2月17日、公明党の山口那津男代表は、鳩山政権発足後初となる党首討論で、鳩山由紀夫首相(民主党代表)と論戦し、首相をはじめ民主党に相次ぐ「政治とカネ」の問題を鋭く追及。再発防止へ向けた政治資金規正法改正のため、公明党が各党に設置を呼び掛けている与野党協議機関への参加を強く求めました。
 これに対し、鳩山首相は「民主党としても設置に賛成したい」と明言、公明党提出の政規法改正案についても「ぜひ成案を得るよう努力したい」と前向きな姿勢を示しました。
山口:私は昨日(16日)朝、税務署で自ら確定申告を済ませた。鳩山さんは確定申告を済ませたか。また、これまでに確定申告書を自分で作成して提出したことはあるのか。
鳩山:(今年の)確定申告は準備中だ。確定申告は今まで資産管理会社と税理士が(まとめた)報告書を最終的に私が確認する手続きをとってきた。税務署に並んだことはない。

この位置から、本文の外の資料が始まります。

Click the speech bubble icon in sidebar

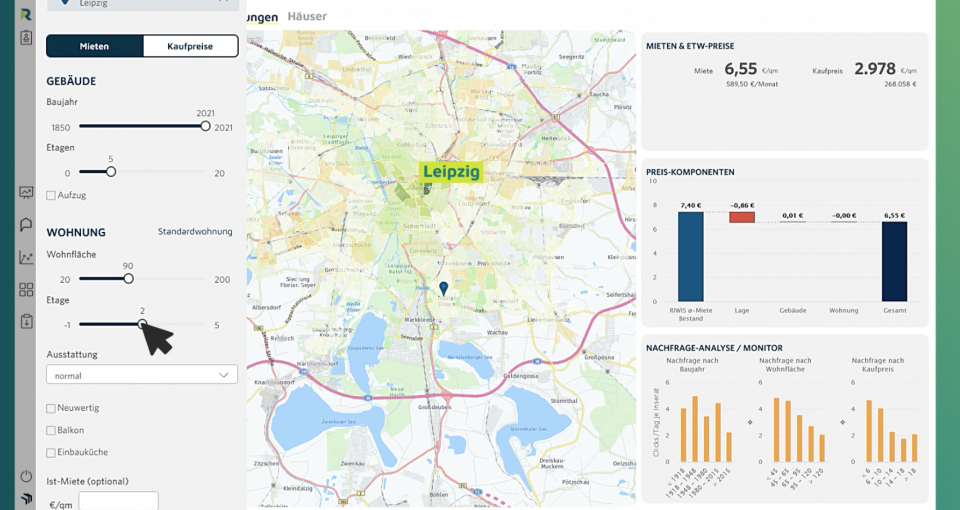coord(26,225)
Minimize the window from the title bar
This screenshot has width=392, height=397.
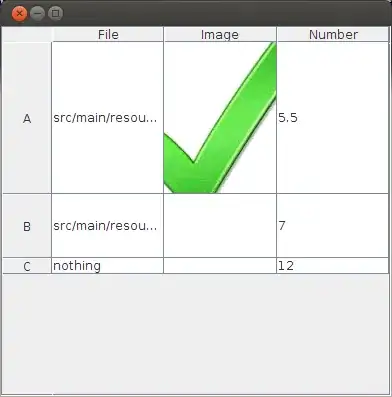[37, 14]
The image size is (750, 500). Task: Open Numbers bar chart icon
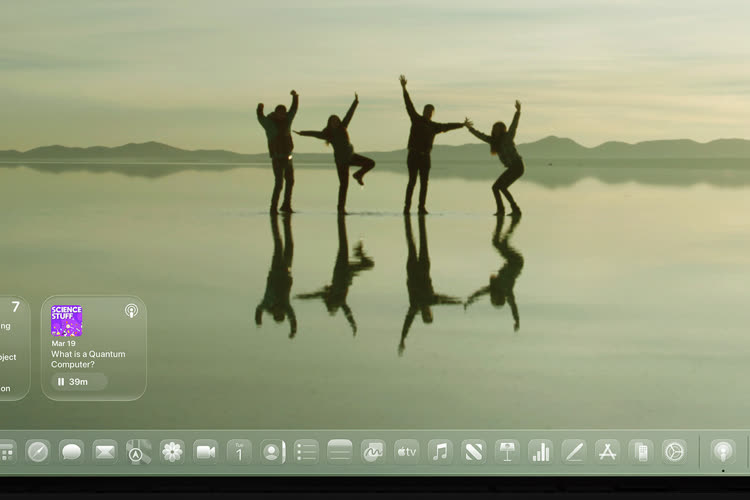click(x=540, y=452)
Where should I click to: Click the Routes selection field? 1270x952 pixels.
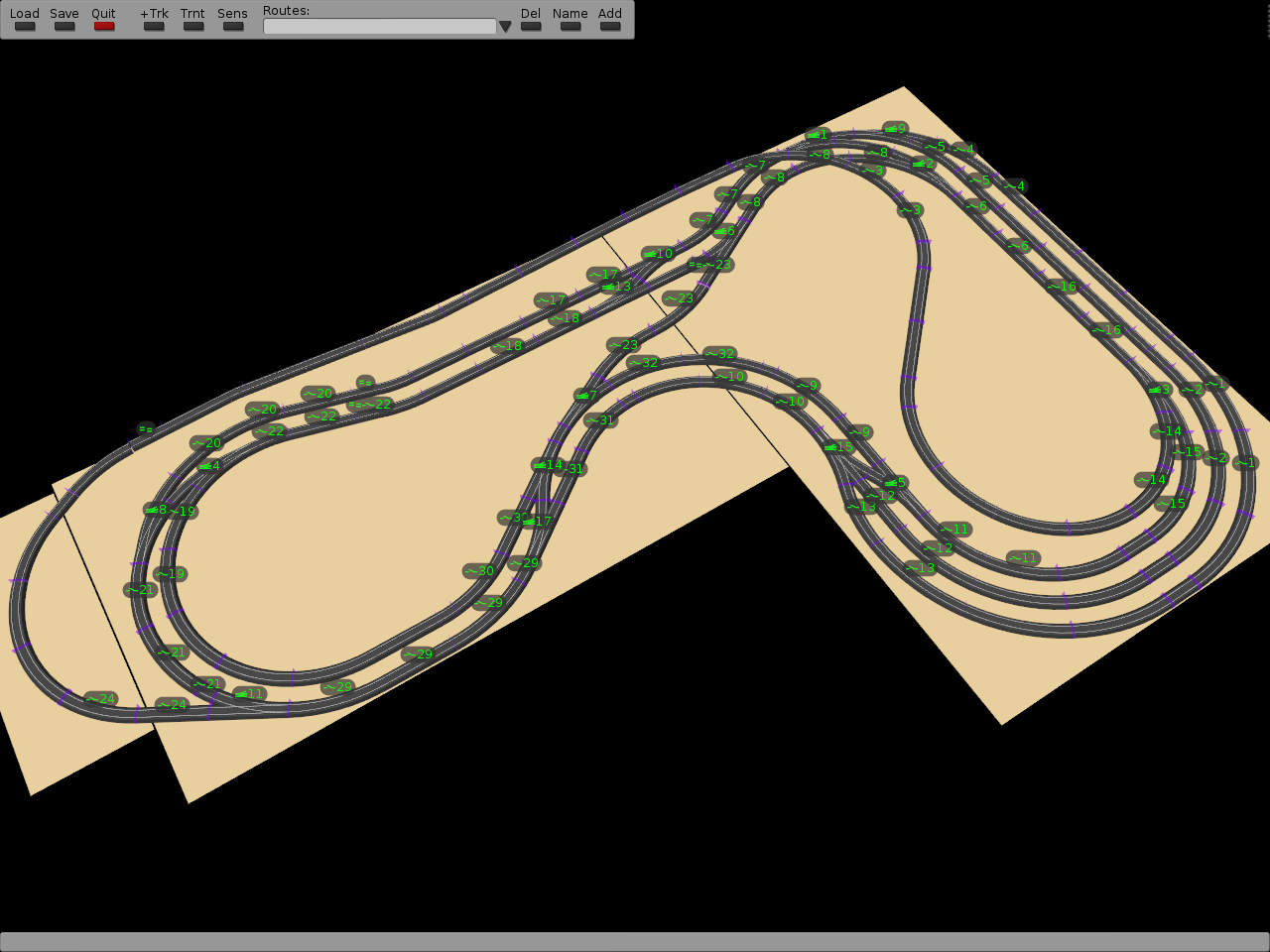(x=379, y=27)
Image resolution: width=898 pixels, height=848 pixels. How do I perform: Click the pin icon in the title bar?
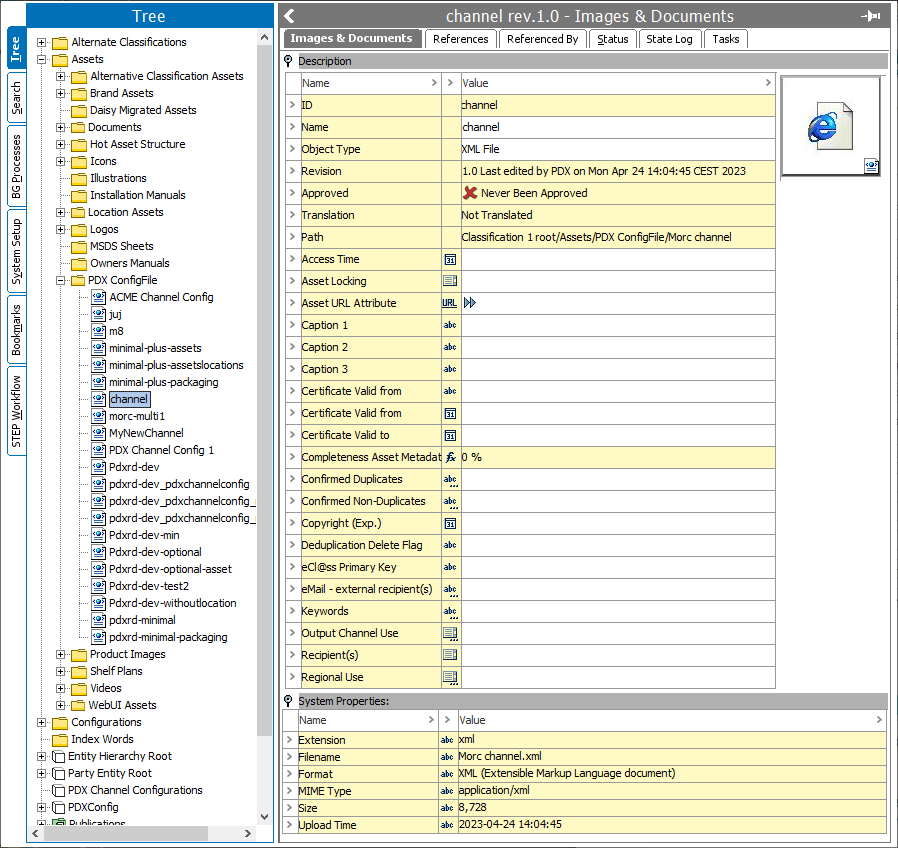tap(870, 16)
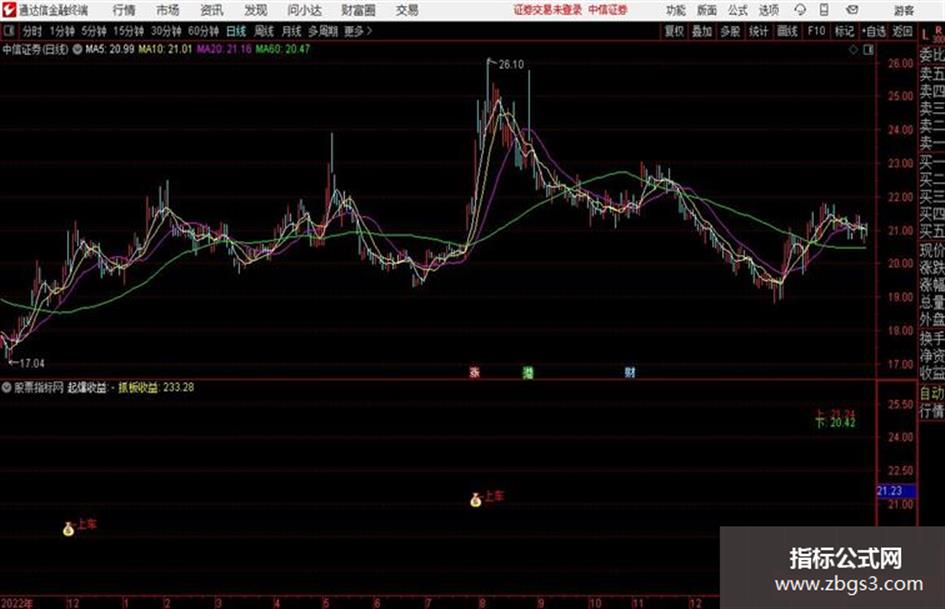Click the diamond icon at chart top-right
Image resolution: width=945 pixels, height=609 pixels.
click(x=853, y=50)
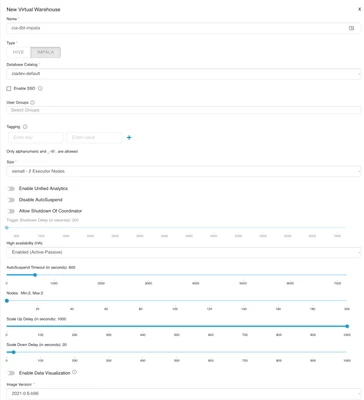Screen dimensions: 364x400
Task: Click the Enable SSO info icon
Action: [40, 88]
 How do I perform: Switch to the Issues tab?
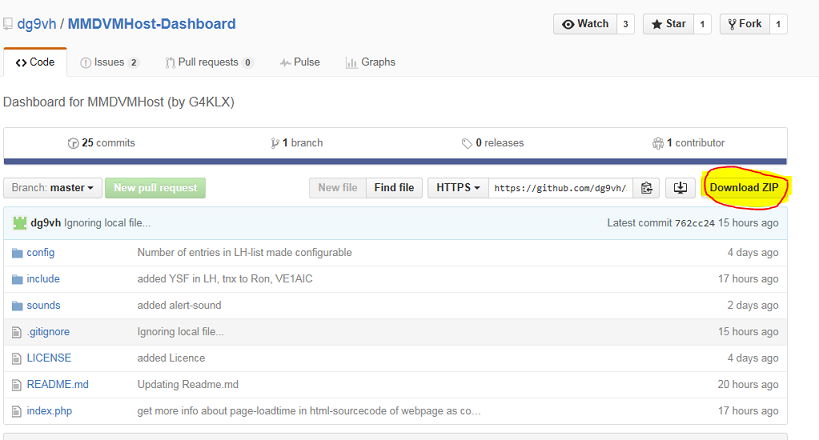109,62
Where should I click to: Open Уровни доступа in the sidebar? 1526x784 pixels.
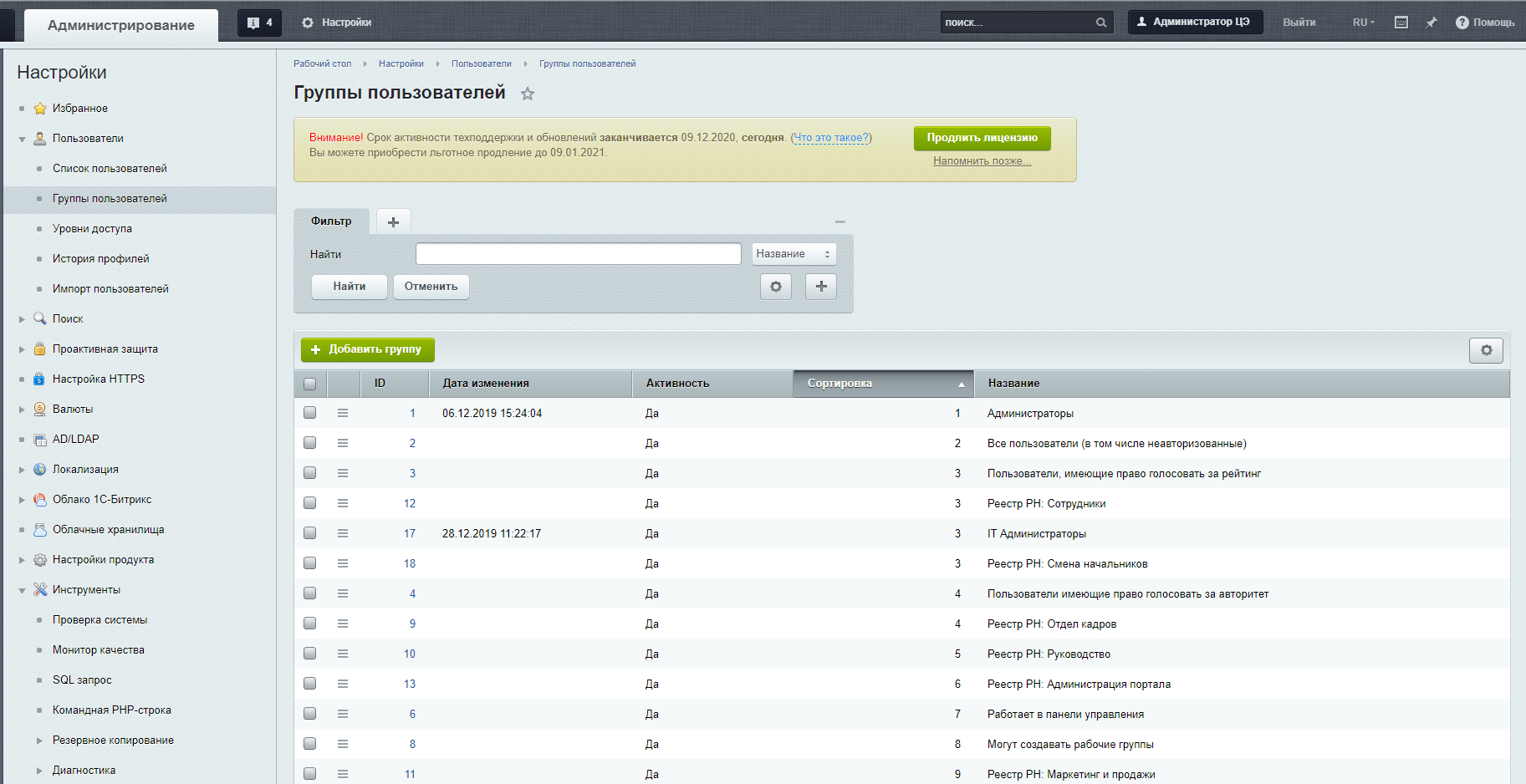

山口:あなたは徴税行政の最高責任者だ。「率先垂範」の姿勢があふれてなければ納税者には伝わらない。母親から12億6000万円ものお金を渡されながら、長年、納税しなかった。納税者はこれを聞いて怒っている。税務署の窓口にはたくさんの苦情が押し寄せている。このままでは国民に示しがつかない。
鳩山:母からの資金提供を全く知らなかったが、検察(の捜査)で事実と判明し、申告して(贈与税を)納税した。「けしからん」との国民の気持ちは分からないでもない。だからこそ、国民のために働きながら率先垂範して納税の義務を果たすことを誓う。国民の税金をムダにしない「新しい政治」を与野党別なく作り上げたい。
山口:「新しい政治」を進めようとしても、次から次へと民主党議員の「政治とカネ」の不祥事が起き、国民はもうがっかり、うんざりだ。公明党は政治家の監督責任を強化するための政治資金規正法改正案を提出。さらに企業・団体献金の禁止も提案している。
 (再発防止のための)与野党の協議機関の設置と参加を求めているが、与党側から回答がない。民主党が問題を起こして政治不信を招いている。不信の払しょくには、もっと積極的に民主党は姿勢を示すべきだ。「民主党の代表」として与野党協議機関に参加するか明確な回答をいただきたい。
鳩山:政治資金規正法の改正は、公明党が大変望ましいものをつくっていただいていると思う。党首という立場で言えば、民主党としても与野党協議機関の設置に賛成したい。大いに各党で協議を進めたい。私も期待する。
山口:今のような首相の「心意気」を国民は待っている。問題は中身だ。首相は、自らの問題について「あれは秘書がやったことだ」といまだ政治責任を取っていない。
 「秘書が知らなかった」が、まかり通れば「それは知らなかったことにしておこう」が横行する。秘書が虚偽記載しても政治家の逃げ道を残す制度ではなくて、政治家が自ら監督責任をとる制度に改める必要がある。われわれが出している政治資金規正法改正案に賛成を。
鳩山:知らなかったこととはいえ、秘書は私がいるから行った。責任はある。(政規法改正は)これからの議論で、先取りして言い過ぎてもいけないかと思うが、ぜひ成案を得るように民主党としても努力したい。
山口:日米関係は重要な2国間関係だ。普天間基地移設問題の迷走、インド洋の補給支援中止で、良好な関係とは到底言えない。日米関係を改善したといわれるよう、首相は自ら姿勢をただすべきだ。
鳩山:普天間問題はしっかり解決する強い意思を持っている。必ず5月までに結論を出す。「政治とカネ」の問題に関しても、積極的にトライしたい。